New in version 0.2.0.

Changed in version 0.3.6: Encapsulated in class

abydos.stemmer.caumanns(word)[source]

Return Caumanns German stem.

This is a wrapper for Caumanns.stem().

Parameters

word (str) -- The word to stem

Returns

Word stem

Return type

str

Examples

>>> caumanns('lesen')
'les'
>>> caumanns('graues')
'grau'
>>> caumanns('buchstabieren')
'buchstabier'

New in version 0.2.0.

Deprecated since version 0.4.0: This will be removed in 0.6.0. Use the Caumanns.stem method instead.
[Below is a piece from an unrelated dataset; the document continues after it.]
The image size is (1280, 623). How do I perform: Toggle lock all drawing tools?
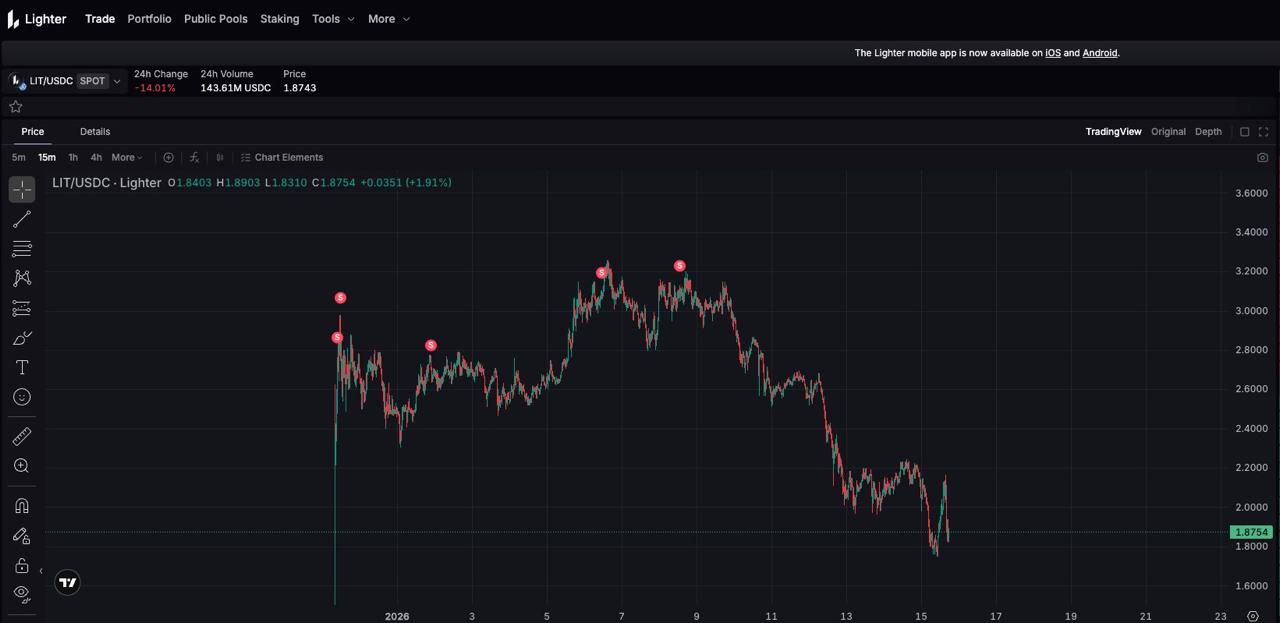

class abydos.stemmer.Schinke[source]

Bases: abydos.stemmer._stemmer._Stemmer

Schinke stemmer.

This is defined in [SGRW96].

New in version 0.3.6.

stem(word)[source]

Return the stem of a word according to the Schinke stemmer.

Parameters

word (str) -- The word to stem

Returns

Word stem

Return type

str

Examples

>>> stmr = Schinke()
>>> stmr.stem('atque')
{'n': 'atque', 'v': 'atque'}
>>> stmr.stem('census')
{'n': 'cens', 'v': 'censu'}
>>> stmr.stem('virum')
{'n': 'uir', 'v': 'uiru'}
>>> stmr.stem('populusque')
{'n': 'popul', 'v': 'populu'}
>>> stmr.stem('senatus')
{'n': 'senat', 'v': 'senatu'}

New in version 0.3.0.

Changed in version 0.3.6: Encapsulated in class

abydos.stemmer.schinke(word)[source]

Return the stem of a word according to the Schinke stemmer.
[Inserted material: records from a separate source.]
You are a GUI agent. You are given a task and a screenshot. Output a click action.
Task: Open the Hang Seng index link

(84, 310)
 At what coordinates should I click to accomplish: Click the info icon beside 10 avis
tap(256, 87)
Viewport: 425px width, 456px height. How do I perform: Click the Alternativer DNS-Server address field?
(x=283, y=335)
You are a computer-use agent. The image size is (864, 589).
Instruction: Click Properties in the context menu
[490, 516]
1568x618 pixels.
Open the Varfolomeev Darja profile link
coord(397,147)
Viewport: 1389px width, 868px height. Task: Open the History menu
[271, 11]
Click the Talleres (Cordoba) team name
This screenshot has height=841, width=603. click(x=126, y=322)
This is a wrapper for Schinke.stem().

Parameters

word (str) -- The word to stem

Returns

Word stem

Return type

str

Examples

>>> schinke('atque')
{'n': 'atque', 'v': 'atque'}
>>> schinke('census')
{'n': 'cens', 'v': 'censu'}
>>> schinke('virum')
{'n': 'uir', 'v': 'uiru'}
>>> schinke('populusque')
{'n': 'popul', 'v': 'populu'}
>>> schinke('senatus')
{'n': 'senat', 'v': 'senatu'}

New in version 0.3.0.

Deprecated since version 0.4.0: This will be removed in 0.6.0. Use the Schinke.stem method instead.
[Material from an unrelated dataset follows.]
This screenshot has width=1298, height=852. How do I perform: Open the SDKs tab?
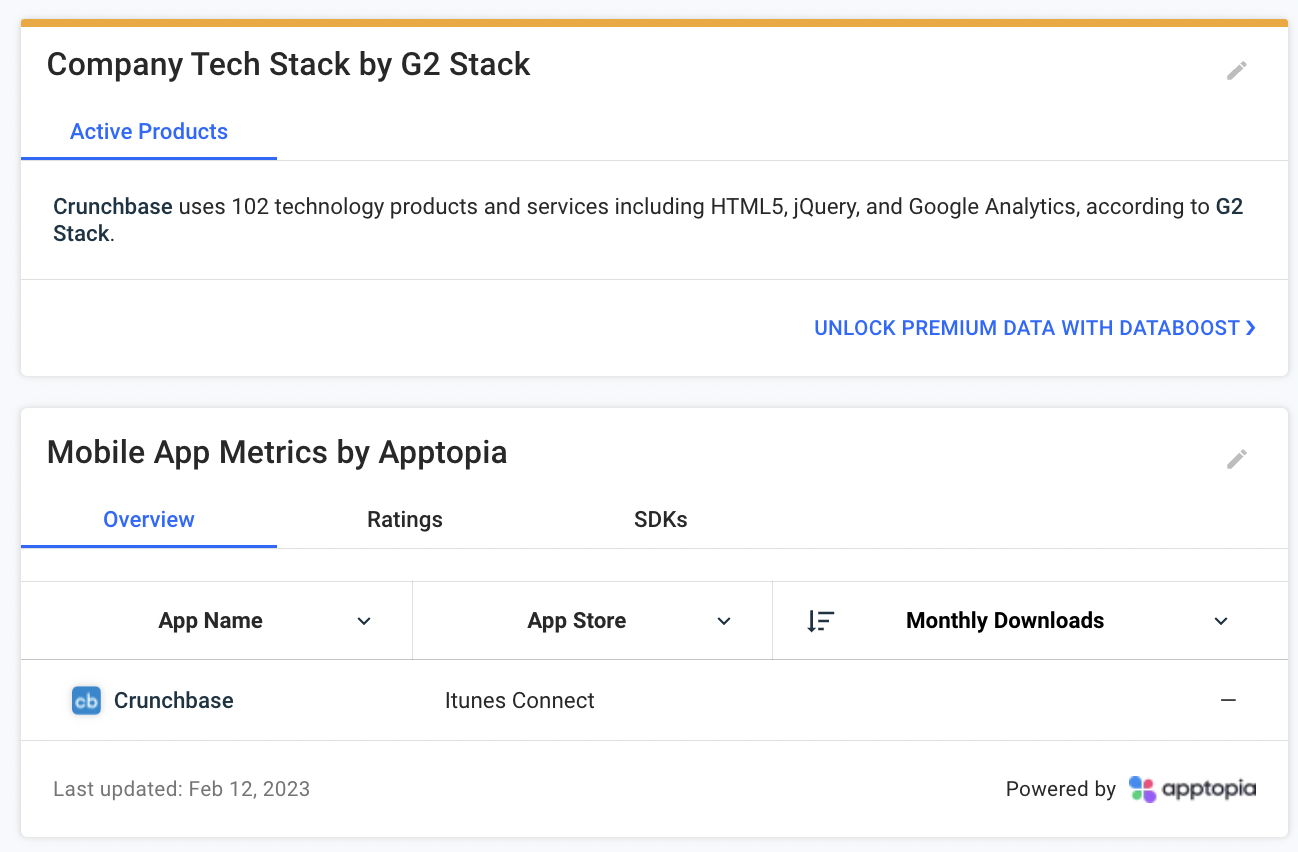661,520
class abydos.stemmer.Porter(early_english=False)[source]

Bases: abydos.stemmer._stemmer._Stemmer

Porter stemmer.

The Porter stemmer is described in [Por80].

New in version 0.3.6.

Initialize Porter instance.

Parameters

early_english (bool) -- Set to True in order to remove -eth & -est (2nd & 3rd person singular verbal agreement suffixes)

New in version 0.4.0.

stem(word)[source]

Return Porter stem.

Parameters

word (str) -- The word to stem

Returns

Word stem

Return type

str

Examples

>>> stmr = Porter()
>>> stmr.stem('reading')
'read'
>>> stmr.stem('suspension')
'suspens'
>>> stmr.stem('elusiveness')
'elus'
>>> stmr = Porter(early_english=True)
>>> stmr.stem('eateth')
'eat'

New in version 0.1.0.

Changed in version 0.3.6: Encapsulated in class

abydos.stemmer.porter(word, early_english=False)[source]

Return Porter stem.

This is a wrapper for Porter.stem().

Parameters
  • word (str) -- The word to stem

  • early_english (bool) -- Set to True in order to remove -eth & -est (2nd & 3rd person singular verbal agreement suffixes)

Returns

Word stem

Return type

str

Examples

>>> porter('reading')
'read'
>>> porter('suspension')
'suspens'
>>> porter('elusiveness')
'elus'
>>> porter('eateth', early_english=True)
'eat'

New in version 0.1.0.

Deprecated since version 0.4.0: This will be removed in 0.6.0. Use the Porter.stem method instead.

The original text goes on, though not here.